Scientists say the conditions there are worse than in 1998 – the last major bleaching occurrence.
The problem is caused by anomalously warm water, which prompts the coral polyps to eject their symbiotic algae.
This drains them of their colour and is fatal unless conditions are reversed in a reasonably short time.
Unfortunately for the Chagos, the water has been persistently warm for many months.
‘In 1998, the temperature that killed all the corals was probably about 29.5C. Last year, in April, at the beginning of the latest bleaching event, it was 30.5C and down to 25m. And this year scientists have been out and it’s the same again,’ said Charles Sheppard, the chair of the Chagos Conservation Trust.
Heather Koldewey, from the Zoological Society of London and a CCT Trustee, led the expedition. She described what she saw as shocking: ‘I was there two years ago and it’s always an absolute joy to go diving in Chagos because you really get to see what a reef should look like – rich, living corals with abundant fish and other marine life at densities you just don’t get in other places. This was very depressing.’
Bleaching is happening globally on a huge scale because of the El Nino phenomenon, which sees surface water temperatures spike in many ocean regions.
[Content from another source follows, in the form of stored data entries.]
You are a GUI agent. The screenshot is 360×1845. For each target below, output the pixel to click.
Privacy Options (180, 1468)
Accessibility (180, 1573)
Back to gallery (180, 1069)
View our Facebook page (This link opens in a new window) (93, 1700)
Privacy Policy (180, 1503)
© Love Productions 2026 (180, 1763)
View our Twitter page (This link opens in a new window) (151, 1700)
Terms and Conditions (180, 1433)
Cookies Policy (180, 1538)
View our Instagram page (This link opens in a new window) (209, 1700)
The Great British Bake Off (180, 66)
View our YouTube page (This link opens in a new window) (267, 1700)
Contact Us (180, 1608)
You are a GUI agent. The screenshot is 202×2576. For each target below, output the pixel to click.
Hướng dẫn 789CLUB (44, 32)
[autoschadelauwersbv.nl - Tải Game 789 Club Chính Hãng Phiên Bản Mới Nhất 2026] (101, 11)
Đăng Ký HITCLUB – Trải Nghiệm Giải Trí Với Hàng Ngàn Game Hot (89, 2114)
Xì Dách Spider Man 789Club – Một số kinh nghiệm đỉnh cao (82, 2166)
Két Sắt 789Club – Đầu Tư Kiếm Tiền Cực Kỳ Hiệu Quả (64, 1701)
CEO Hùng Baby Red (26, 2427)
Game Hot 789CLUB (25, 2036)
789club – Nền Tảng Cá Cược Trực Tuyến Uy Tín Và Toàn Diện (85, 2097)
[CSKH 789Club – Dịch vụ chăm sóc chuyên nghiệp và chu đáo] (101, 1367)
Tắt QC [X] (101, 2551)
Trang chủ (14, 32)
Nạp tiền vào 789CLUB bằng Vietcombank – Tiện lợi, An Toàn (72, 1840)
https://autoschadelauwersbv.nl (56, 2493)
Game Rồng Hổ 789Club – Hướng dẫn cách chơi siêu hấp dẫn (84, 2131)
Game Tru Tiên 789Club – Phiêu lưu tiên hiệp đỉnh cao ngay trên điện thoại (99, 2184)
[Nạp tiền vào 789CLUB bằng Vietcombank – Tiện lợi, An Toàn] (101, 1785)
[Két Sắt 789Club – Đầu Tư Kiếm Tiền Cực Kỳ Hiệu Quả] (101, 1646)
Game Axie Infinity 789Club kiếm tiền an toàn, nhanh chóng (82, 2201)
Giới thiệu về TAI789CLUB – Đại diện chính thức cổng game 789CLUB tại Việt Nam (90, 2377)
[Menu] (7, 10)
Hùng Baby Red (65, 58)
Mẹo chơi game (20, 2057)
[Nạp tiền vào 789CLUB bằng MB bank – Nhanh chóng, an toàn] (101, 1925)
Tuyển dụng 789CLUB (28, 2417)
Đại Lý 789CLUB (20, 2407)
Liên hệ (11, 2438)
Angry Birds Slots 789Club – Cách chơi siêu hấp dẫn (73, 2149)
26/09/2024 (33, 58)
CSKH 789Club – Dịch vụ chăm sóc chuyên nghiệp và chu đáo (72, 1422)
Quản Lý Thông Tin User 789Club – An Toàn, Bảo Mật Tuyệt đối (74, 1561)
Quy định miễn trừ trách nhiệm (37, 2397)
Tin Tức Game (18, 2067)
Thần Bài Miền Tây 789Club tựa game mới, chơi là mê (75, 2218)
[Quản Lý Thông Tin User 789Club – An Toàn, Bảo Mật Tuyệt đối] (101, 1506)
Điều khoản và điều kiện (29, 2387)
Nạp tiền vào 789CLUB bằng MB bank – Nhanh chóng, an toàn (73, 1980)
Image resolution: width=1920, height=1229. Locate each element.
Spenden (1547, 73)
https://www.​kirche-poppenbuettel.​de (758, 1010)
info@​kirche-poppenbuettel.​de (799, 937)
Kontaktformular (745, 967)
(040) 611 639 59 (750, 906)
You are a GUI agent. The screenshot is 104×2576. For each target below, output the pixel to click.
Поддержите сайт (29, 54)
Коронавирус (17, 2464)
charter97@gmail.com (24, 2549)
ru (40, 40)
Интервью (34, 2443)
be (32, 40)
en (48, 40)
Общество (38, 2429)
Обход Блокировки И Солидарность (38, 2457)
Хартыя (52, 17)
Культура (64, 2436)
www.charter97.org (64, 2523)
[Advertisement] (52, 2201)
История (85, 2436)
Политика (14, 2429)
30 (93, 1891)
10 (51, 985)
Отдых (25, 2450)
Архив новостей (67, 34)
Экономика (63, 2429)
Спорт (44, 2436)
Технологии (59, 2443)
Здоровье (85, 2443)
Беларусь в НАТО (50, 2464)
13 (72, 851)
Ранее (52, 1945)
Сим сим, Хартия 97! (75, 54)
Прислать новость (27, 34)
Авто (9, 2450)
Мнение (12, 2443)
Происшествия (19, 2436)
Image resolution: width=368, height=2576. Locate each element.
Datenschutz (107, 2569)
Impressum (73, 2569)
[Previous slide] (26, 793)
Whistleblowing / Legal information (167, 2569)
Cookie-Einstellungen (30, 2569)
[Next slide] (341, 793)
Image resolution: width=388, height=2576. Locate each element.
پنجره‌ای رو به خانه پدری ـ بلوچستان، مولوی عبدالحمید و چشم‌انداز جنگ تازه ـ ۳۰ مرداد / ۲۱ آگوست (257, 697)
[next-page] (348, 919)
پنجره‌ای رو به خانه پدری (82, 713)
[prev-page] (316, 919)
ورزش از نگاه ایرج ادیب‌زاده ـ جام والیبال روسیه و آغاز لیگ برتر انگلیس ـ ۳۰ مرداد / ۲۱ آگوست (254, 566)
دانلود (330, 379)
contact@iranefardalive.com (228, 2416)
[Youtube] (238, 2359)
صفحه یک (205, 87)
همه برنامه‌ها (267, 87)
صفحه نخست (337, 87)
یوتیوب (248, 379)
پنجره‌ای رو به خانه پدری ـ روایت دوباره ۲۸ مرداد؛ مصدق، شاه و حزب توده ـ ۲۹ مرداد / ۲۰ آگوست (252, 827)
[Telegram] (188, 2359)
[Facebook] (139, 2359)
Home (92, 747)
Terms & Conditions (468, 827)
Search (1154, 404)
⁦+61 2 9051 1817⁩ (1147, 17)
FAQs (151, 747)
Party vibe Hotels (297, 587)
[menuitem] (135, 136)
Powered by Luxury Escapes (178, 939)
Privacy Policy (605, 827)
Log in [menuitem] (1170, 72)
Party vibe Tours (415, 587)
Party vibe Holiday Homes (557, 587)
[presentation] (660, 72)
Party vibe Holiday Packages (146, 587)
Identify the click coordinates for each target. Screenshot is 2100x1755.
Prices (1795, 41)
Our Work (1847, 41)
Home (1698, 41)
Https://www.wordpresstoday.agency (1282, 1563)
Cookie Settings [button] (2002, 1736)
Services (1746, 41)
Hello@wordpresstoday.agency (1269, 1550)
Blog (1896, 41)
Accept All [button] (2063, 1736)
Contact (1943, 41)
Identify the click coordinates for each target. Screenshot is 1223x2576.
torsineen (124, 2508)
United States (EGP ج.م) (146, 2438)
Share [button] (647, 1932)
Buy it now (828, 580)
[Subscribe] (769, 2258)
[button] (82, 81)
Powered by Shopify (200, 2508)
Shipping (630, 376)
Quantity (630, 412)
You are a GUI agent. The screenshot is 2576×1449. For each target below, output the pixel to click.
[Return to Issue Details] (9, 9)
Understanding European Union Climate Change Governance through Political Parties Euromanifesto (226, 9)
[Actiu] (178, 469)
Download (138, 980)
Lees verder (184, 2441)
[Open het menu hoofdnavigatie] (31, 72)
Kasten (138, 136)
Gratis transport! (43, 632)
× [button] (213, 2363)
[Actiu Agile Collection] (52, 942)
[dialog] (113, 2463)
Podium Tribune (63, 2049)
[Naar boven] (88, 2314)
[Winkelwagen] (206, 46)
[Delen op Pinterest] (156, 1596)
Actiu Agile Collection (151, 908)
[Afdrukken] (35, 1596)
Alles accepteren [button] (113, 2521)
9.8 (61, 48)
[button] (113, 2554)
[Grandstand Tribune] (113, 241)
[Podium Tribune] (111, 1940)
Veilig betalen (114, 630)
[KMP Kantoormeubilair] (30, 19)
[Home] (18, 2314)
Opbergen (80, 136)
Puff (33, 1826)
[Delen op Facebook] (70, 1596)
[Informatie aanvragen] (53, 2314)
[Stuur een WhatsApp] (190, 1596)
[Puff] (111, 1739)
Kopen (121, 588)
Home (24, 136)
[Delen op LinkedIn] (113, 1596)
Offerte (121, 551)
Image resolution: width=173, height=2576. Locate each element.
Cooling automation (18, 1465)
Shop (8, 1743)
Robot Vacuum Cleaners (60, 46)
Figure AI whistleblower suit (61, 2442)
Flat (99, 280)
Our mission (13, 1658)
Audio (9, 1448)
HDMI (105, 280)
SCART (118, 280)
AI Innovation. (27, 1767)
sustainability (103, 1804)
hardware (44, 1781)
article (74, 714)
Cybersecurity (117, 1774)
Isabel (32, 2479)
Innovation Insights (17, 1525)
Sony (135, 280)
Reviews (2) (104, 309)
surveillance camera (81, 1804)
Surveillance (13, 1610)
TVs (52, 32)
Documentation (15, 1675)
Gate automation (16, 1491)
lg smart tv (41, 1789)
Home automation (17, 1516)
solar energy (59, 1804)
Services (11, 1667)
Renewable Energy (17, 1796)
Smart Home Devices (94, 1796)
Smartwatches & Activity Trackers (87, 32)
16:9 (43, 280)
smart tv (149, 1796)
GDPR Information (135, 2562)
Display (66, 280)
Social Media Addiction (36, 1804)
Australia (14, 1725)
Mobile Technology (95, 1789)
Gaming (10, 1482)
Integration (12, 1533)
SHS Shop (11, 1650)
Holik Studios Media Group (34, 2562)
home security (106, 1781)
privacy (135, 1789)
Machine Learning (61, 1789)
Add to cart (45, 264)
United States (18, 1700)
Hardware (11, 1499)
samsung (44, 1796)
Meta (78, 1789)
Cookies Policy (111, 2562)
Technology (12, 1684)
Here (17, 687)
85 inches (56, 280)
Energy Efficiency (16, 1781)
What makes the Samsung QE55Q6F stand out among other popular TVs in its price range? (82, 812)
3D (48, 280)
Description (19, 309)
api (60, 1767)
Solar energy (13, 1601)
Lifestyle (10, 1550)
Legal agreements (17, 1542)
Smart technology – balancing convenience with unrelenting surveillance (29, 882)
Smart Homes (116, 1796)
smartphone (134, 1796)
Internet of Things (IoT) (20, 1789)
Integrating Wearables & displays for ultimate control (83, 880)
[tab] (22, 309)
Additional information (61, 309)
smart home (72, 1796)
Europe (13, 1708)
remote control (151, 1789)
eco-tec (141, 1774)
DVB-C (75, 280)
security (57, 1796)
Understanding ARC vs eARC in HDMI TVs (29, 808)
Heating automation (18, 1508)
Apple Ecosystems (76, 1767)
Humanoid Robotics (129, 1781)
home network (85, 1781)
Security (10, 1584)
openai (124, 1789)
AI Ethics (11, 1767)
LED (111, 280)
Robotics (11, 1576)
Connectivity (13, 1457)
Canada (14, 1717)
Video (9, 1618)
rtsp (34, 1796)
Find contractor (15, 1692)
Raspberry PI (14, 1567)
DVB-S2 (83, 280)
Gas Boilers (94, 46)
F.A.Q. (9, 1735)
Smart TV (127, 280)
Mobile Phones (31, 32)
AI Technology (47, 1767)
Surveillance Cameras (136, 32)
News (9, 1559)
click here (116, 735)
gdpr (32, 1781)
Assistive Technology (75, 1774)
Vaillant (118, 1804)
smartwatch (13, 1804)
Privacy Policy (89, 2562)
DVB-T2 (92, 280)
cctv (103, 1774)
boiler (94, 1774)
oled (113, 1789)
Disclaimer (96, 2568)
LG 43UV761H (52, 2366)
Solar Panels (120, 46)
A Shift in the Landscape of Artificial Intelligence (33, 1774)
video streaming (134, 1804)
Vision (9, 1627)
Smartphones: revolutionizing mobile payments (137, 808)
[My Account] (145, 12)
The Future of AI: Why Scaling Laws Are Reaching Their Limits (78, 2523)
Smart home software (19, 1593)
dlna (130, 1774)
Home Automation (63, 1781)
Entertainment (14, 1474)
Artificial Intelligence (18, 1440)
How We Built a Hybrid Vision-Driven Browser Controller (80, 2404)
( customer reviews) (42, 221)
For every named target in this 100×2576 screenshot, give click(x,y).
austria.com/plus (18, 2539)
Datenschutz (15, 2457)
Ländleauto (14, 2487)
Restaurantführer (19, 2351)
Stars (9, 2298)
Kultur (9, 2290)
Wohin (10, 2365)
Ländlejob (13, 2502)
Reports in the past couple of weeks have highlighted the damage to the famous reefs off Australia and the Maldives.
The big question now is how well Chagos will recover when conditions calm down, which they should do as the El Nino subsides.
The reserve successfully bounced back after 1998, principally say the scientists because it is normally such a pristine environment.
Controversially, the Chagos Archipelago has been maintained relatively population free since the late 1960s, but this has had the effect of limiting the stress factors that can weaken corals.
‘This is what makes Chagos such an important reference site for corals worldwide,’ explained Prof Koldewey.
‘This is not an oil spill, this is not coastal pollution, sewage, or overfishing or siltation. If anywhere can bounce back, it is the Chagos Archipelago, and I hold on to that positive point of view.’
Prof Sheppard said the hope would be that juveniles in deeper, cooler water will come up to re-invade the reef and re-establish communities.
The Chagos Marine Reserve was established in 2010 and covers an area of 640,000 square kilometres – more than twice the area of the UK.
The zone covered by reef is estimated to be about 60,000-80,000 square km.
Biodiversity catalogued in the reserve includes – in addition to the corals – more than 1,000 species of fish; endangered green and hawksbill turtles; the world’s biggest land crab, the metre-spanning coconut crab; and breeding colonies of terns and shearwaters.